Тысячи километров исколесил и исходил он от Аргентины до Берингова пролива. Кочевая жизнь осточертела. Ему было уже под пятьдесят, хотелось зажить оседло. Как раз подвернулась работа на прииске «Голденстрим» — «Золотой поток», близ Фэрбенкса. Кончилась нужда! Он даже откладывал понемногу на «черный день».
— Когда у меня набралось полтысячи долларов, я чувствовал себя миллионером — маленьким, разумеется, — рассказывал Беннет. — Снял недурную комнату, хорошо питался, посещал кино. Присаживался у стойки бара, не боясь, что хозяин зарычит на меня тигром и турнет в три шеи. Но все же было тоскливо, одиноко. Думалось: почему у меня нет семьи, почему я остался бобылем?..

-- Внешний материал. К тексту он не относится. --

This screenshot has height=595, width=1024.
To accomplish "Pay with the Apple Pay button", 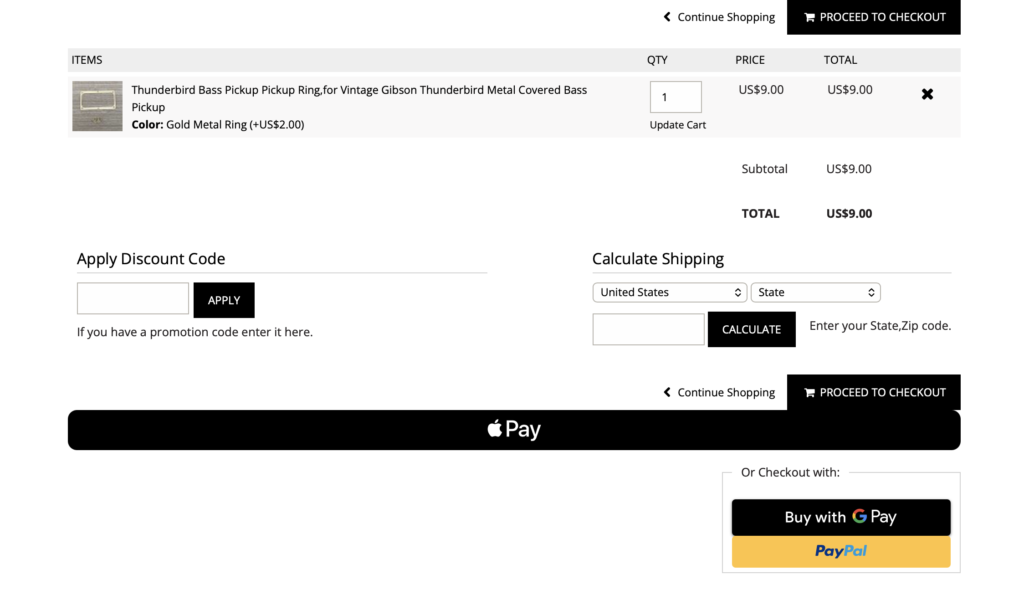I will (x=514, y=430).
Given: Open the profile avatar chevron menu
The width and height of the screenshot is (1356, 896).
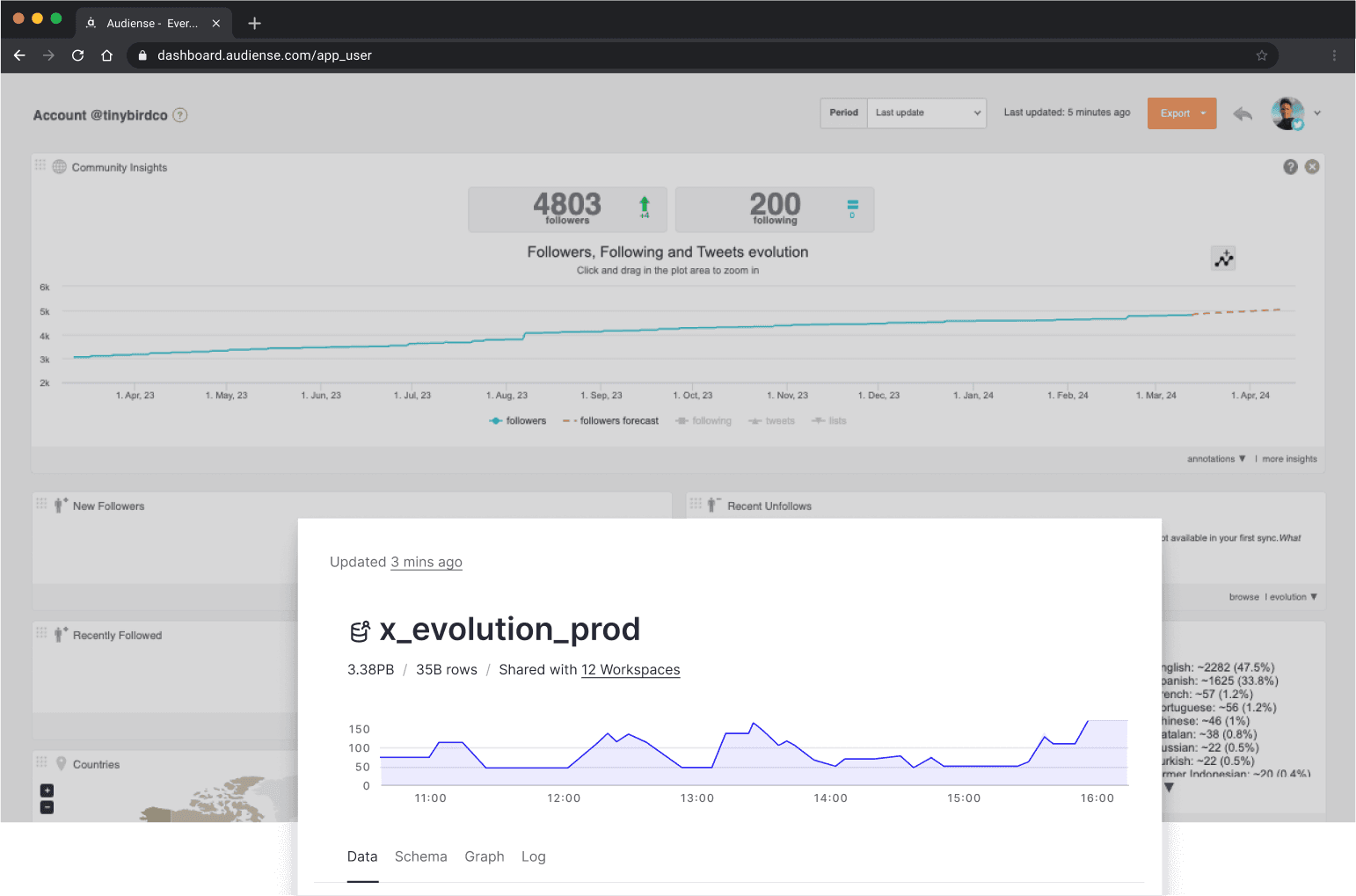Looking at the screenshot, I should 1317,113.

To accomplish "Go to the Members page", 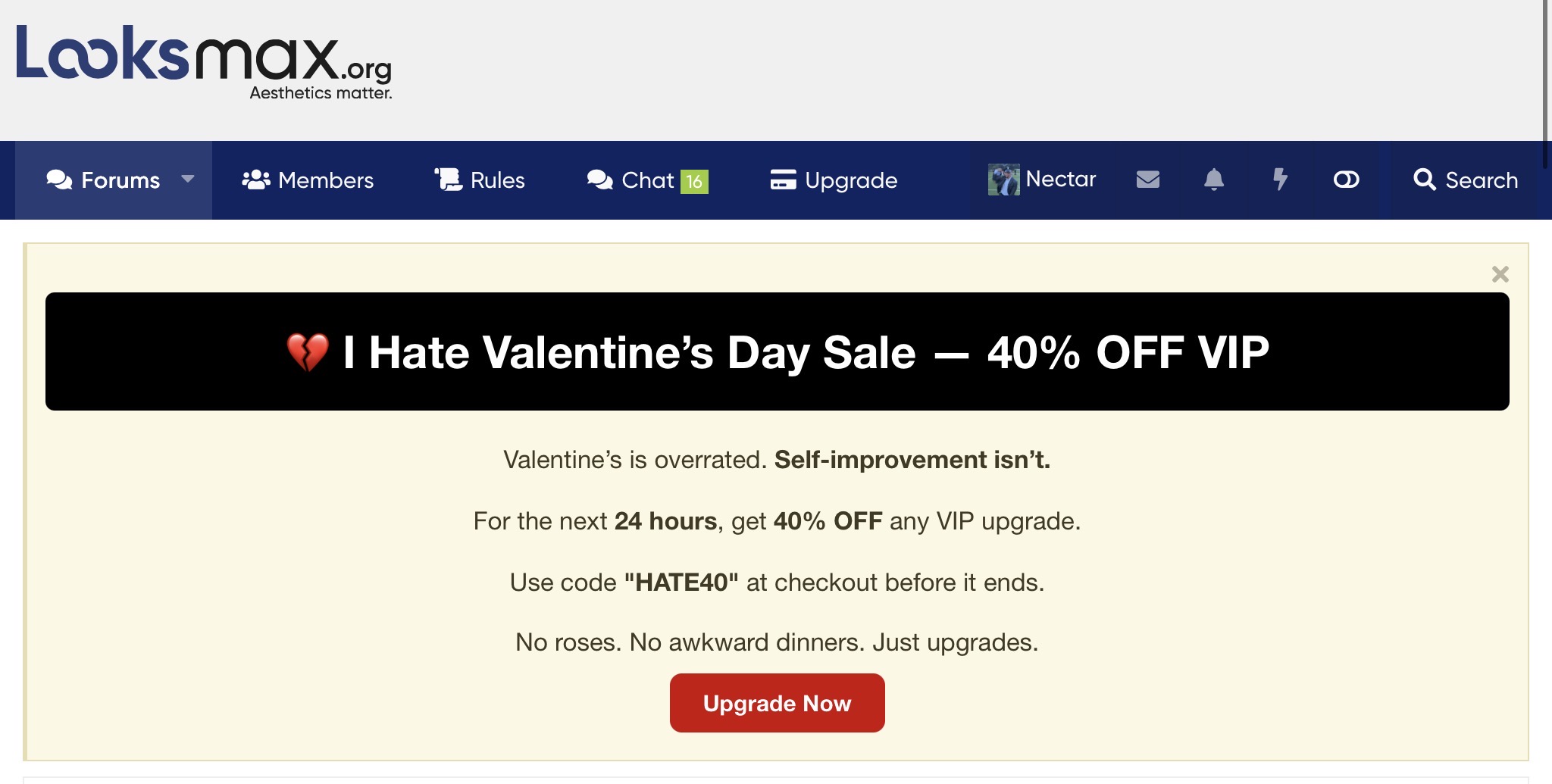I will click(x=326, y=180).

А несчастье подстерегало новоявленного богача. На неисправном участке узкоколейки опрокинулась груженая вагонетка и размозжила Беннету ступню. Его отвезли в лечебницу доктора Робинсона, на место Джона встал новый рабочий, а конторщик выписал пострадавшему расчетный чек. На этом отношения между Беннетом и приисковой компанией были закончены.
Операция обошлась ему в полтораста долларов — «ровно пятьдесят за каждый ампутированный палец, еще по-божески взяли, Робинсон мог содрать целиком всю шкуру — ведь податься-то больше некуда!» Двенадцать долларов ежесуточно обходилось пребывание в госпитале.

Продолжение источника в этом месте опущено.